*Work instructions*.
Continue the article on building ethos as a speaker, picking up right after its last sentence.
++++ Passage
Example: When researching a speech about cancer research, you discover two statistics that will help you make your argument.
- The source of the first statistic is some unknown author on Wikipedia.
- The source of the second statistic is the Mayo Clinic.
Which statistic is your audience more likely to believe? If you guessed the Mayo Clinic, you’re right. When you reference a reputable source, you boost your ethos by association.
So, the general guideline is to use quotations and statistics from sources which have high ethos to your audience, whether by trustworthiness, similarity, authority, or reputation.
#13: Reference people in the audience, or events earlier in the day (Similarity)
Earlier, we mentioned that, if possible, you should try to share the event experience with your audience. When you do, you can increase your ethos by incorporating something from that shared experience (or someone in the audience) into your speech. Your audience sees you as “one of them”, and a silent bond forms.
Example: In the presentation preceding yours, the speaker repeated a memorable phrase “It’s never too late.” If you can do it in a meaningful way, try to weave this phrase into your material.
How to Improve Ethos — After Your Speech
Your talk is done, but your effectiveness as a speaker is not yet written in stone. Here’s a few things you can do to continue to build up your ethos with this audience, or with your next audience.
#14: Make yourself available to your audience (Similarity)
Whenever possible, stick around after your presentation is over. Mingle with the audience and continue to share in the event experience. Not only will you have the opportunity for productive follow-up conversations, but your audience will see you as accessible, and accessible is good.
In short, your ethos will rise.
#15: Follow through on promises made during your presentation (Trustworthiness)
One technique for managing a short Q&A session is to defer thorny or complex questions to a later time.
++++++++
++++ Exercise data
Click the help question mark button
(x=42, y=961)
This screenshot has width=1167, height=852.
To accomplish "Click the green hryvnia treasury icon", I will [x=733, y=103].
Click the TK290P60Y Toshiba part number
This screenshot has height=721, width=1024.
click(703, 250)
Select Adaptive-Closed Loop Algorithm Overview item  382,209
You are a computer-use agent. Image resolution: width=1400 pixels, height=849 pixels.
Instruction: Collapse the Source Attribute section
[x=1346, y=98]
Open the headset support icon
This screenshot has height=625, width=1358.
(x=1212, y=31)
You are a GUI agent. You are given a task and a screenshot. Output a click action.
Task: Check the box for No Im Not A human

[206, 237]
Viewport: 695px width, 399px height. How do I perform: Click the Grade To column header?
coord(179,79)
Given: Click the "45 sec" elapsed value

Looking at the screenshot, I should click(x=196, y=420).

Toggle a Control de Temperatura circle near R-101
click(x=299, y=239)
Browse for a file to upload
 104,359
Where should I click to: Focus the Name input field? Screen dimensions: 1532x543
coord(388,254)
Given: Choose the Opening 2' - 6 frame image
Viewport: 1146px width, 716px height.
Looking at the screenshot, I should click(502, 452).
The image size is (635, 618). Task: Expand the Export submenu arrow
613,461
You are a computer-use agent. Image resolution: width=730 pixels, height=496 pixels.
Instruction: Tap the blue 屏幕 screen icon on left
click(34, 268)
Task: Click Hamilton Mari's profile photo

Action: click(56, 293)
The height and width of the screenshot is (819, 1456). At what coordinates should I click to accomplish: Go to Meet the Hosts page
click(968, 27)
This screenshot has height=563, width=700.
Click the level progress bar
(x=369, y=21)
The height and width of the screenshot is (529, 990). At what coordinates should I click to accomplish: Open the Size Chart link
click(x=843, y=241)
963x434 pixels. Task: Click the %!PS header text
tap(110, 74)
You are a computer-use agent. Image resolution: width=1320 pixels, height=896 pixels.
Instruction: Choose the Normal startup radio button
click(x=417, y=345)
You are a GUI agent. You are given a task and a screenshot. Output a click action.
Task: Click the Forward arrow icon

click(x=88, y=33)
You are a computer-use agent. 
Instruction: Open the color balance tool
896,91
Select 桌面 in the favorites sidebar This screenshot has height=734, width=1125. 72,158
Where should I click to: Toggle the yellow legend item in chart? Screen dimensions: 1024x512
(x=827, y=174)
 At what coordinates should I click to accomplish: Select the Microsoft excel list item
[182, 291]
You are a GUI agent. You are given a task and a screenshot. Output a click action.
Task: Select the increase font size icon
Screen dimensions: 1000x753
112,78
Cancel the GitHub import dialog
++++++++
*Output for this exercise*.
Example: If someone asks a question as part of a 10-minute Q&A session that would take you 20 minutes to answer, it’s okay to defer the question saying: “I’d like to give the complete answer, but we don’t have time today. I’ll send it out to the group on email.”
It’s okay to do that, but only if you do follow up! If you fail to do so, your audience will judge you as being untrustworthy. Even if your presentation was great, your influence on their future actions is diminished.
Three Pillars of Public Speaking
Ethos in the short term versus the long term
In the above examples, you may have noticed that trustworthiness and similarity were mentioned much more often than authority or reputation. This is not an accident.
- You can significantly influence your audience’s on-the-spot assessment of your trustworthiness and similarity by following the advice above. While your audience may have preconceptions about you in these dimensions, you may be able to change their mind.
- It is much harder to change your audience’s on-the-spot assessment of your authority and reputation. Your audience’s perception of you along these dimensions is mostly fixed before your speech starts. Either you are an expert in the field, or you are not. Either you have formal authority over your audience, or you don’t. Not much that you say in a one hour speech will change either of these.